The tourism industry was one of the world’s greatest and fastest growing markets of the 21st century; until it met a tsunami of governments, locking down their countries because of a virus: COVID-19. This move led to significant uncertainty and chaotic conditions in many industries. But the tourism sector has experienced the sharpest falling revenues. Then came 2022. After two years of lockdowns, nearly all governments re-opened their countries. A wave of revenge tourism flooded our planet. Ok! Everything is back to normal now, many may think. This couldn’t be more wrong. The lockdowns did kickstart the greatest recession since the 1920s. And since Food and Shelter comes first, vacation will now have to wait again … for better days.
Before getting to some demoralizing numbers and an even more grim outlook for 2023, let’s start this article with a close relative of COVID-19:
The SARS epidemic in 2003 was also triggered by a form of a coronavirus Made in China. It is epidemiologically comparable. Between end of 2002 and Summer 2003, approx. 8,000 people were infected with SARS, almost two-thirds of them in China and one-fifth in HongKong. Higher numbers of illnesses and deaths were also reported in Taiwan, Singapore, and Canada. Compared to COVID-19, the overall low number of infected people, the effects of SARS on global tourism were limited. However, regional effects were easily noticeable. Tourists avoided South East Asia for quite a while.
Now, the indirect effects of COVID-19 will be significantly higher than with SARS. Governments worldwide have taken drastic measures to control the epidemic. Some countries have been immediately sealed off in Spring 2020, and more and more strict isolation rules have since been implemented with no end in sight. Any form of a gathering of people is avoided. Many public and private institutions, including schools, restaurants, hotels, sports stadiums, convention centers, have been temporarily closed or run on very limited capacities.
Even worse for global tourism: Other than in 2002/2003, China now plays a more significant role in this industry. Before Corona, Chinese tourists did spend the equivalent of 277 billion US Dollars abroad per year. That was 21% of global travel spending according to UNWTO. But current travel restrictions due to the pandemic, did entirely cut off Chinese tourists. Their international mobility ceased to exist.

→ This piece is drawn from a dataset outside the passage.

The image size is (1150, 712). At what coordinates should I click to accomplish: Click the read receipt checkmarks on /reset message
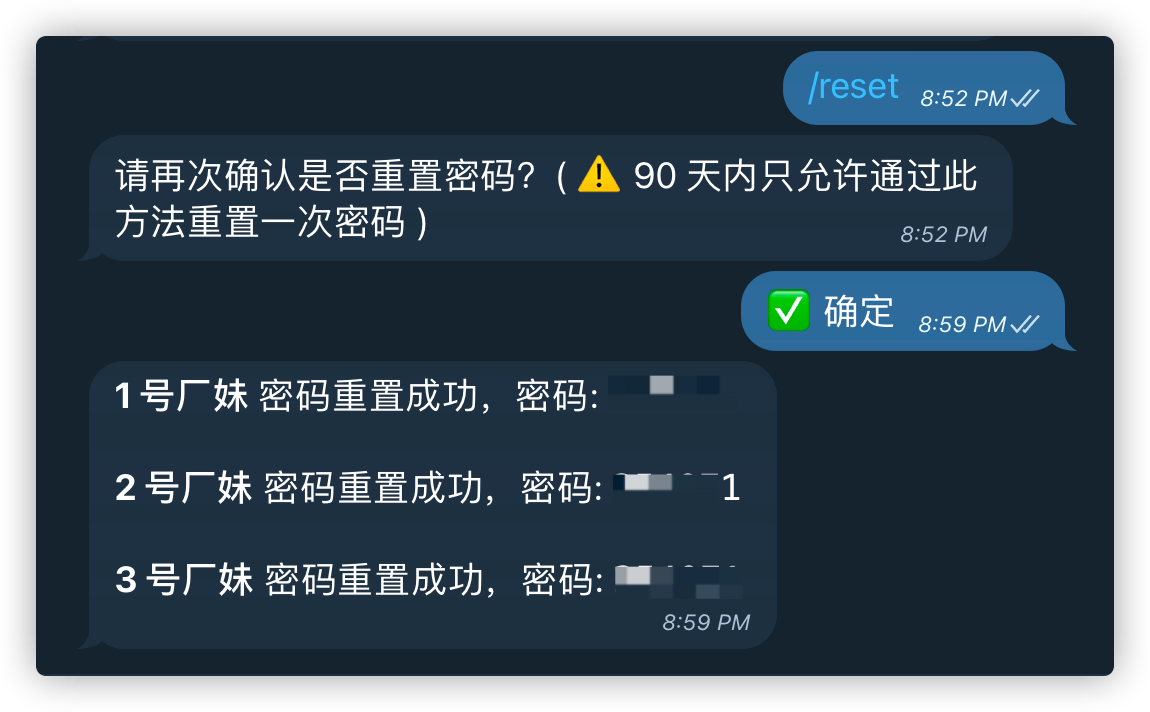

For some countries like Maldives, Italy and Thailand, tourism used to be a top economic factor. While Italy – missing Chinas tourists – still saw a mild influx of tourists from inside the European Union, Thailand lost both the Europeans and the Chinese. In Thailand, tourism revenue accounted for approx. 11% of the GDP in 2019. By mid December 2020, this is all gone to zero. Tourism was Thailand’s #1 factor to spread wealth. Over the course of 2020, it became the most critical risk factor of the pandemic spreading and was therefore completely abandoned.
This vicious circle becomes particularly evident when we again refer to the SARS epidemic. Starting in southern China, SARS was carried on to Hong Kong and further to Canada, Singapore, Taiwan, and some other countries. After a relatively short time, 8,000 people were infected with SARS in over 30 countries. The WHO issued travel warnings to a variety of Asian and American regions to curb the spread of the disease, but more than 800 people died. The economic consequences of the epidemic were fatal. The SARS epidemic caused sharp falls in the tourism GDP of numerous Asian countries. In China the GDP fell by 25%, in Vietnam by 15%, and in Hong Kong and Singapore by more than 40%. The recovery process for the travel industry in these countries mentioned was complicated and lengthy.
Numbers for 2020
Due to restrictions imposed in March and April, when the coronavirus started spreading rapidly, international travel came to a halt in April and May. International tourist arrivals trailed last year’s total by almost 60 percent through the first five months of 2020. And we only speak about the first five months. Three of them still saw business close to normal. The tourism industry is predicted to close 2020 with an 80% fallout.
Depending on when travel restrictions will be fully lifted, the WTO expects international tourism spending to drop between $910 billion and $1.2 trillion this year, which would set the global tourism industry back by roughly 20 years.
December 12, 2020. Airlines eager to fill their seats, still look at empty planes, emptied by the coronavirus crisis. Tourism remains grounded. Business travel did implode too. Most companies have slashed spending on corporate travel, leaving airlines without another crucial source of revenue. Business traffic remains at least 85% down on pre-crisis levels.